Over the age of one, most children do not like milk because it gives them gas and belly pain. They are lactose intolerant. Most Trinidadians are lactose intolerant, ie we do not have the enzyme in the intestine that digests the carbohydrate in milk called lactose. This is not unique to T&T. Three out of every four humans cannot digest lactose. Northern Europeans and a few other selected human groups like the Masai of East Africa, who are cattle owners and have evolved drinking cow’s milk, can. Not most of humanity.
The protein in cow’s milk is the most common cause of allergy, cow’s milk allergy. It should be called formula allergy. It causes gas, colic and constipation in children. Apart from formula allergy, this protein is associated with other allergies like sinus disease, ear infections, bronchial asthma and skin diseases like chronic inflammatory dry skin or eczema and acne.
Awful stuff!
Formula babies are three times more likely than breastfed babies to be obese children and obese adults. Obesity is intimately linked to strokes, heart disease and type 2 diabetes. If we are serious about doing something about the NCDS, we need to start in infancy. Handing out formula or milk may make immediate political sense but is counterproductive in the long term.
To make things worse, formula (modified cow’s milk) is linked to the two most common types of cancer in T&T, breast and prostate.

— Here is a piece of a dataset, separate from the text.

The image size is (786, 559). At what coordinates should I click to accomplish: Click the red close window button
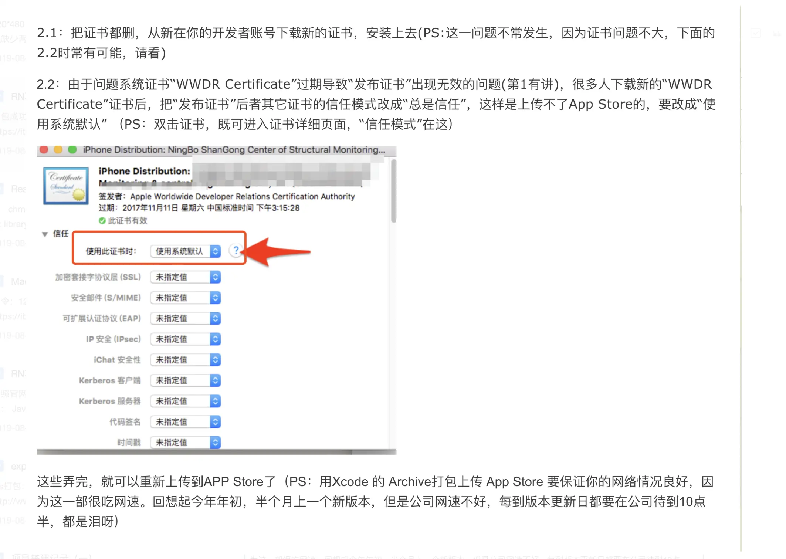44,150
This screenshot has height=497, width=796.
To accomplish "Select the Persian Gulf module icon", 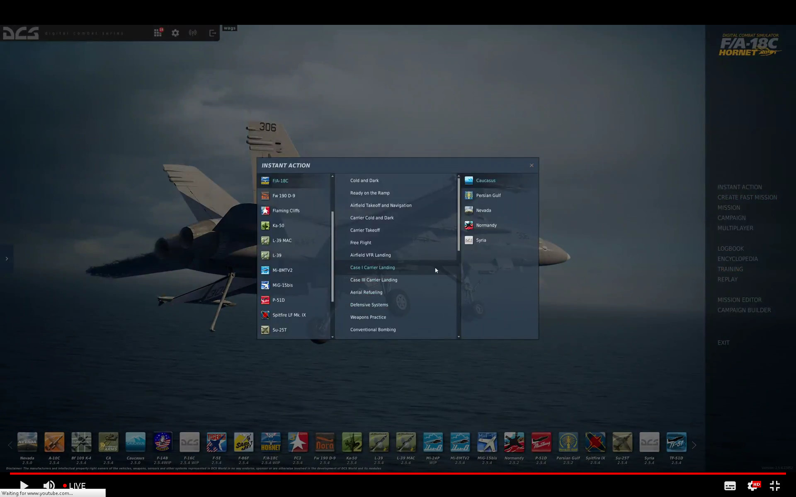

Finally, too much milk causes a uniquely Trinidadian disease in babies called “the milkalcoholic syndrome”. It was first described in the 1970s at the San Fernando General Hospital by Dr Bruce Symmonds, the first paediatrician in T&T. The babies were grossly overweight, anaemic and sluggish. They were being stuffed with cow’s milk. That 70s idea, that cow’s milk is good for babies is still around and politicians find it an easy mark to try to demonstrate goodliness and kindness. But it is wrong and not a good idea, medically, financially or culturally.
Why would the Ministry of Health agree to encouraging babies to drink more milk? Is it that they have not been consulted or are there other pressures at work?
It would be more useful to legislate longer maternal leave and assist farmers in producing cheap local food so that mothers and fathers can raise healthy children.